Citing a study by Blair Associates of Oakville, Muter said the Lake Huron-Michigan water level decreased by 2.4 cm between 2000 and 2005, which she described as a major drop.
"If you converted half a centimetre into volume of water you'd be talking millions of gallons of water."
Yet the lower lakes, Ontario and Erie, are at or slightly above normal levels, which has scientists baffled. Normally, water levels throughout the lakes would rise and fall more or less in tandem.
Computer models simulating climate change predict that water levels will decline throughout the Great Lakes, but don't explain why the upper lakes would be affected more than the others.
"The real thing that's got everybody concerned is not only are Lake Michigan and Huron dropping, but they're dropping relative to Erie," said Frank Quinn, a hydrology consultant at Tecumseh, N.Y.
"The lakes have been low in the past, but the graphs show that all of a sudden starting probably in the late 1980s or early 1990s there came a major difference in the water levels.
"If it was just generally low lake levels you would expect to find the same problem on Erie and Huron."
One possible explanation is that global warming has changed rainfall patterns, said Ralph Moulton at the Canadian Hydrology Service.
There has been unusually low rainfall this year in Northern Ontario compared with the southern part of the province, but it's not clear if that is part of a trend.

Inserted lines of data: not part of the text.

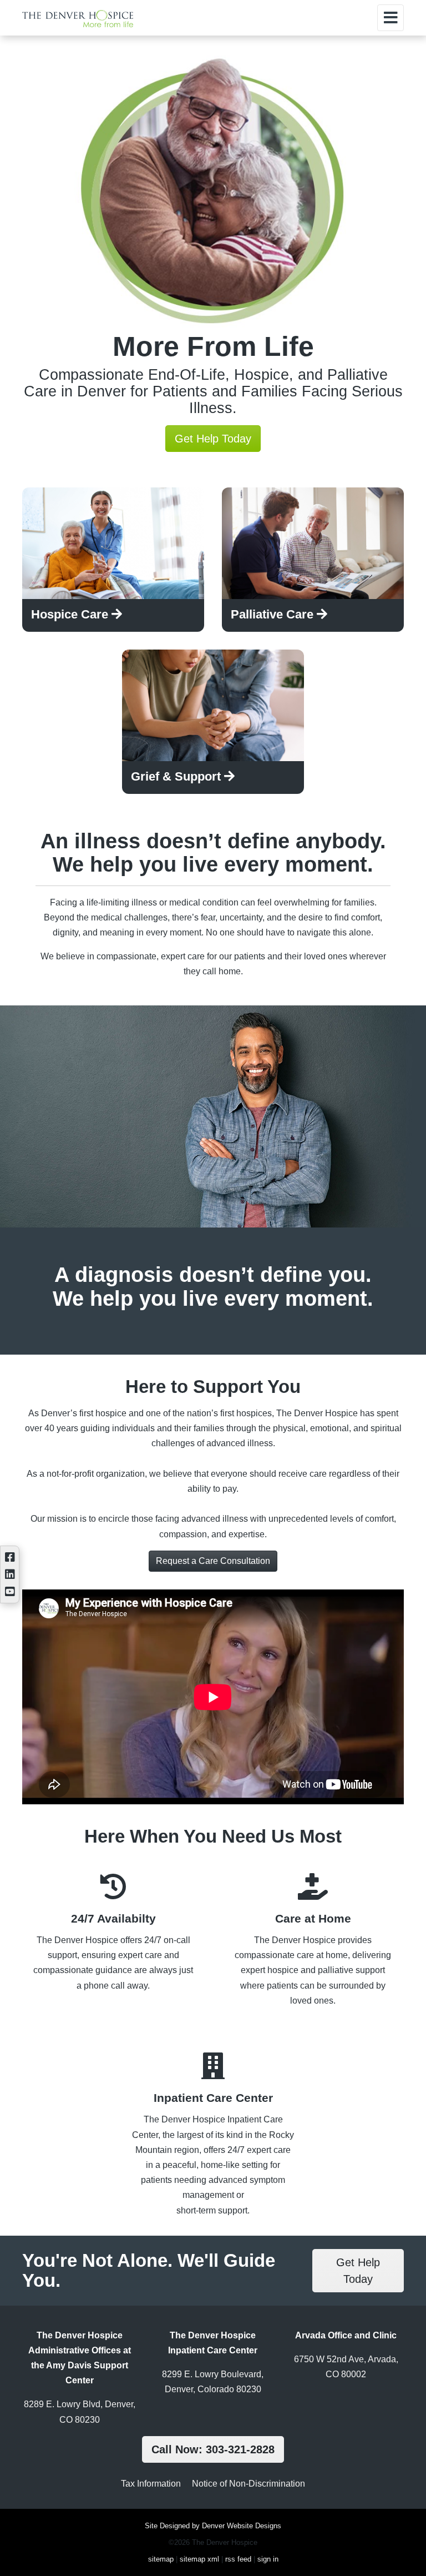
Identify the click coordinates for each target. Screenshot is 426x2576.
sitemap (161, 2559)
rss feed (238, 2559)
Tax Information (151, 2483)
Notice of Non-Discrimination (248, 2483)
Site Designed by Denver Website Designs (213, 2526)
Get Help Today (213, 438)
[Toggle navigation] (390, 17)
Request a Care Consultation (213, 1561)
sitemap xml (199, 2559)
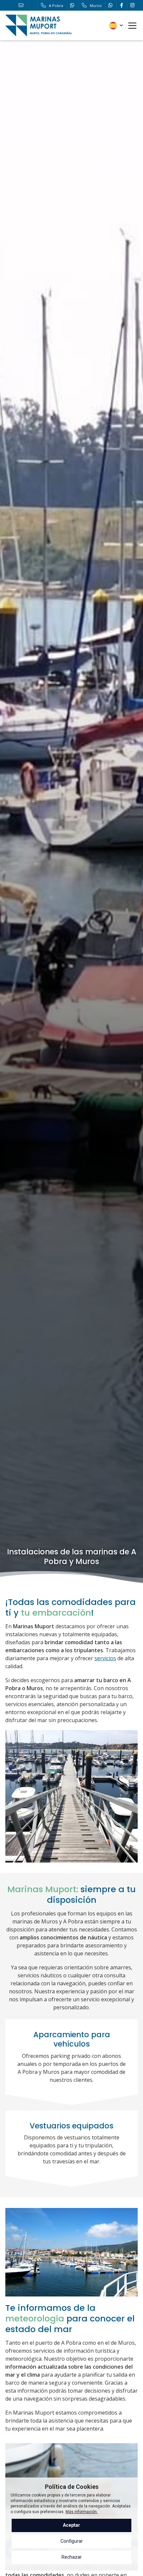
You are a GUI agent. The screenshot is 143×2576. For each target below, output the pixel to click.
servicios (105, 1658)
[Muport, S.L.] (38, 25)
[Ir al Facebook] (121, 5)
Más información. (82, 2511)
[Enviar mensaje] (72, 5)
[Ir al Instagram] (132, 5)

Another possible culprit is dredging in the St. Clair River when the St. Lawrence Seaway was being completed. The theory is that the dredging led to accelerated erosion, allowing increased outflow to Lake Erie.
"By dredging they removed the hard covering core of the bottom sediments," said Muter. "Once you remove that layer you expose soft eroding clay to a very high current there."
She said there is a lot of concern about property values around Georgian Bay.